A map shows where a magnitude-6.7 earthquake hit India, about 18 miles (29 kilometers) from the city of Imphal.
A magnitude-6.7 earthquake hit India about 18 miles (29 kilometers) from the city of Imphal. (Image credit: USGS)

A magnitude-6.7 earthquake shook Manipur state in India Sunday (Jan. 3), collapsing buildings and causing at least 10 deaths, according to news reports.

The quake hit at 4:35 a.m. local time, 18 miles (29 kilometers) from the city of Imphal, in an area where large temblors are common. These quakes occur because of the collision of the India and Eurasia tectonic plates, which are converging at a rate of about 2 inches (5 centimeters) per year, according to the U.S. Geological Survey (USGS). The geology of the area is particularly complex, said Harley Benz, the scientist-in-charge at the USGS National Earthquake Information Center in Golden, Colorado.

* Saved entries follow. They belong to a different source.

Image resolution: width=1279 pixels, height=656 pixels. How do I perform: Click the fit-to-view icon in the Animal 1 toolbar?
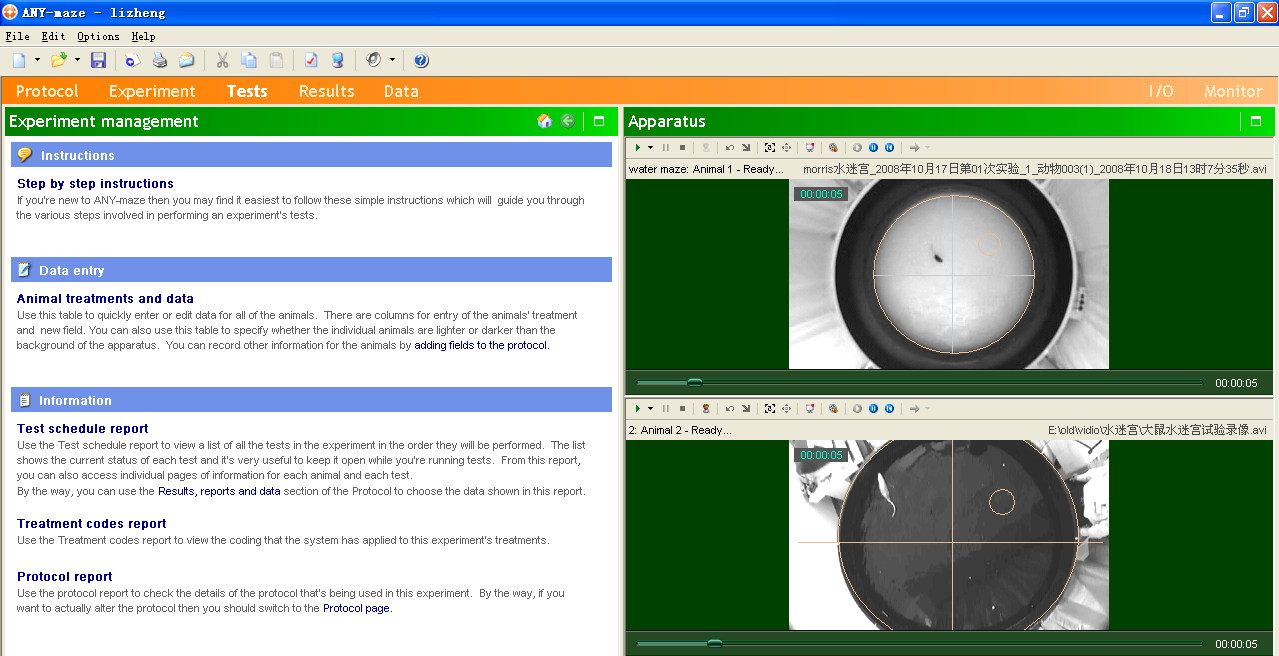[x=769, y=147]
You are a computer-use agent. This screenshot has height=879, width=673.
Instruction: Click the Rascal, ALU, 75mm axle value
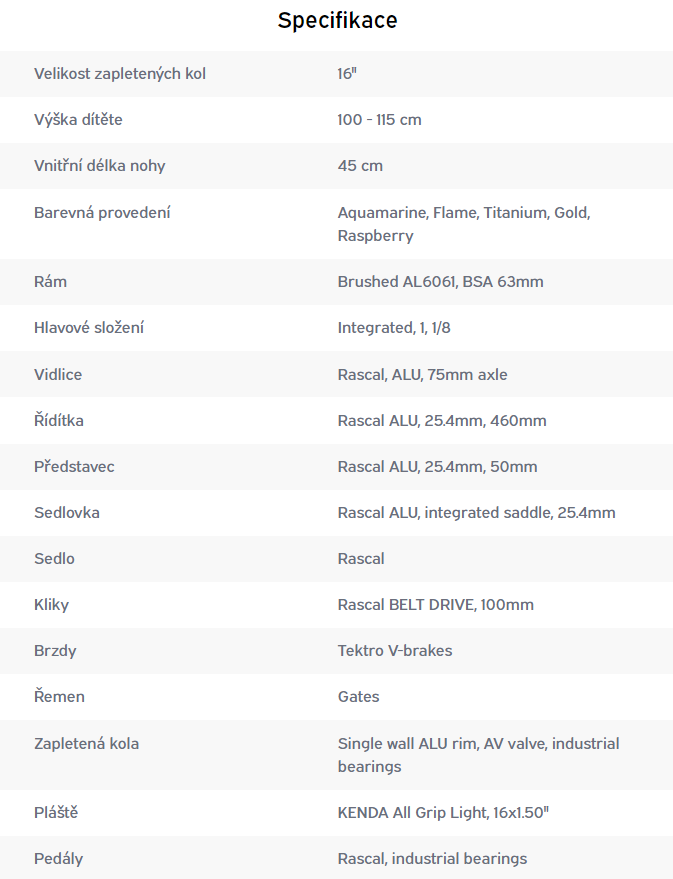click(x=423, y=374)
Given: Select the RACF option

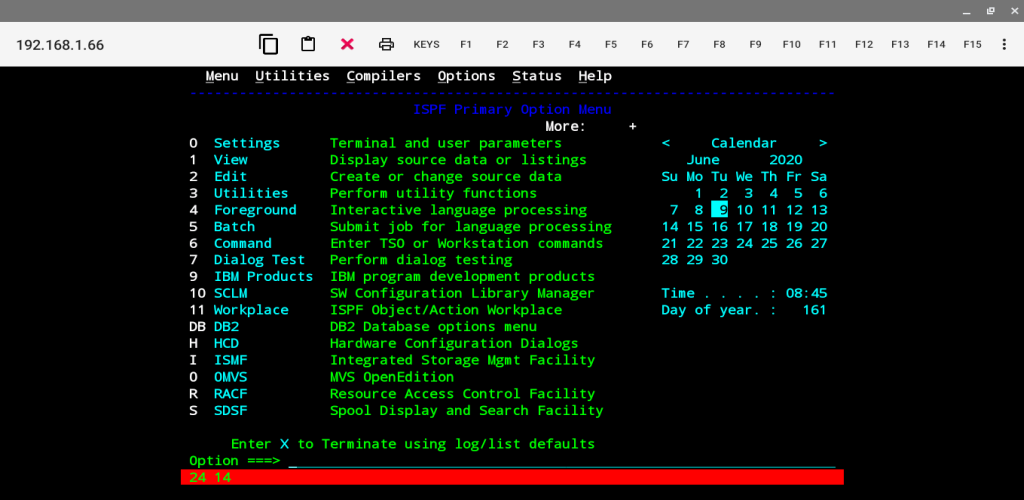Looking at the screenshot, I should click(x=231, y=394).
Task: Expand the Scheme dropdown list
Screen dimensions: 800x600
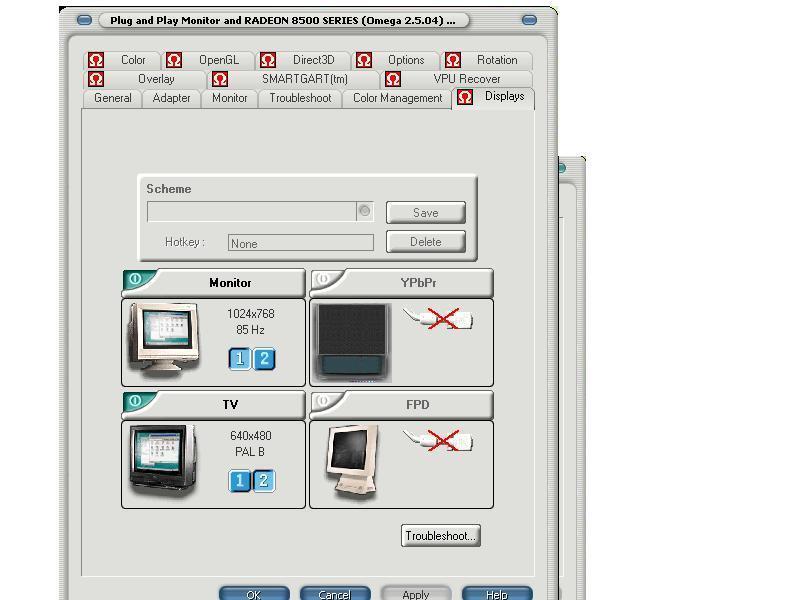Action: coord(365,211)
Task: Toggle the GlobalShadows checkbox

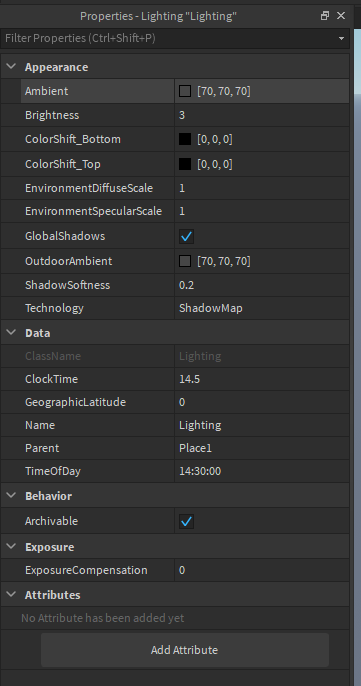Action: pyautogui.click(x=186, y=237)
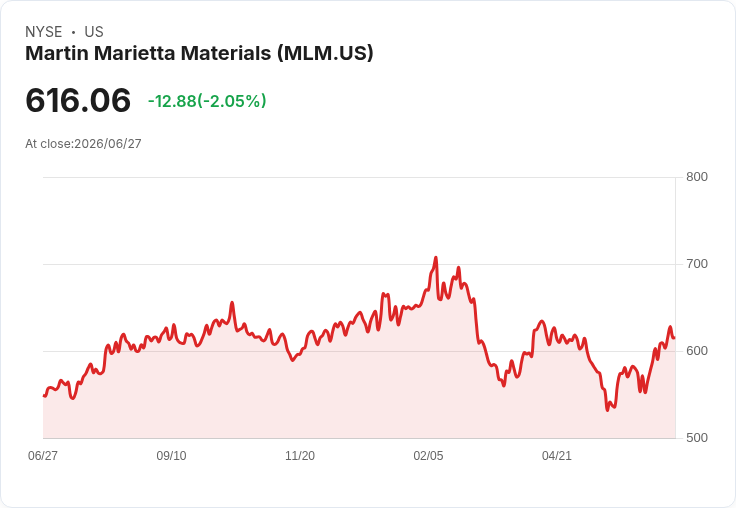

"This is not the case of something like the San Andreas, where you have a well-defined fault and it's shallow and it has a relatively small width to it," Benz told Live Science. "This is in the mantle, where you have a broad area of deformation." [Photo Journal: The Gorgeous San Andreas Fault]

Active area

The towering peaks of the Himalayas and the Hindu Kush, among other mountains, testify to the tectonic forces underlying the meeting point of the India and Eurasian plates. This is the 20th quake of magnitude-6 or greater to hit within 155 miles (250 kilometers) of the epicenter of Sunday's Manipur quake in the past century, according to the USGS.

"We know that this area is seismically active, and so having an earthquake of this size is not unusual," Benz said.

According to the agency, the Manipur quake originated on a strike-slip fault. These are faults that run vertically, with the blocks of crust on either side moving horizontally in relation to one another. (You can see an animation of a strike-slip fault on the USGS website.)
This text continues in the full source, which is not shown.